While the #govermentshutdown hasn't killed the stock market rebound, it's taking a toll on consumer sentiment.
— Zach Scheidt (@ZachScheidt) January 22, 2019
This could affect retail sales and the wealth effect heading into the spring. #stocks #Retail pic.twitter.com/CTvMo5Sx0q
Nonetheless, analysts noted that the decline in January consumer optimism does not yet indicate the start of a sustained downturn in economic activity. Still, if certain clouds gather into a full-fledged storm, that could change. “Confidence will rebound should the White House and lawmakers find a quick resolution to the current impasse,” said economists Yelena Shulyatyeva, Tim Mahedy and Carl Riccadonna in a statement for Bloomberg. “However, a prolonged shutdown, or more stock market volatility, would likely unsettle consumers even as conditions in the labor-market remain tight and the economy continues to grow above trend.”
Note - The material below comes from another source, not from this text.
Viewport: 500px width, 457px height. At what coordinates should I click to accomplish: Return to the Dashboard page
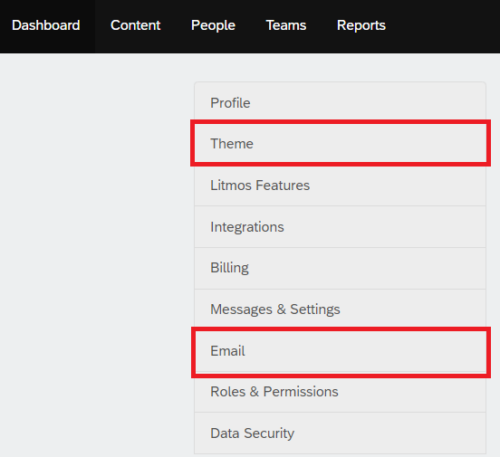pyautogui.click(x=46, y=26)
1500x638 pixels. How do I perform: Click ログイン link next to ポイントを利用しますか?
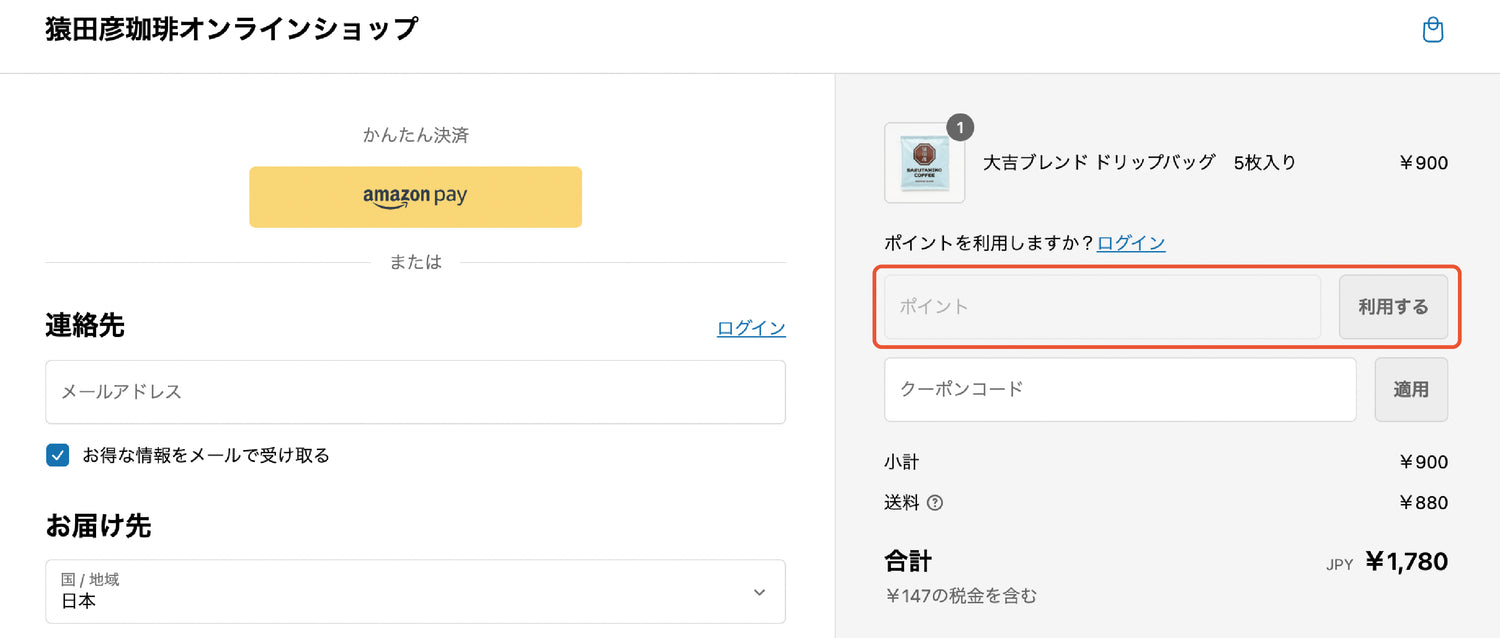[1130, 243]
The standoff between Trump and Democrats led by House Speaker Nancy Pelosi that has created the partial government shutdown has showed no signs of abating. While there has been some positive news lately about potential easing of trade tensions between Washington D.C. and Beijing, a breakthrough does not appear imminent.
“Aggregate data continue to portray a relatively benign picture that seems increasingly inconsistent with a sense of growing economic malaise and souring business, consumer and investor sentiment,” - @EswarSPrasad https://t.co/KfLPDJJhqp
— Christopher R. Narayanan (@TheWallStCowboy) January 22, 2019
On Monday, the International Monetary Fund slightly downgraded its global growth forecast for 2019, putting the year-over-year increase at 3.5% in 2019 and 3.6% in 2020. In autumn, the IMF was predicting global growth of 3.7% for both years. According to the IMF, U.S. growth could slow to 2.5% in 2019 and drop further to 1.9% in 2020, a result of the tailing off of fiscal stimulus (such as Trump tax cuts), higher interest rates and trade war with China. In a bright note, the IMF said that the pace of expansion in the U.S. would still be above the country’s estimated potential growth in both years.
Despite the outlook downgrades, it’s too soon to say if a global recession is in the cards, officials said.
“After two years of solid expansion, the world economy is growing more slowly than expected and risks are rising,” said Christine Lagarde, managing director of the IMF. “Does that mean a global recession is around the corner? No. But the risk of a sharper decline in global growth has certainly increased.”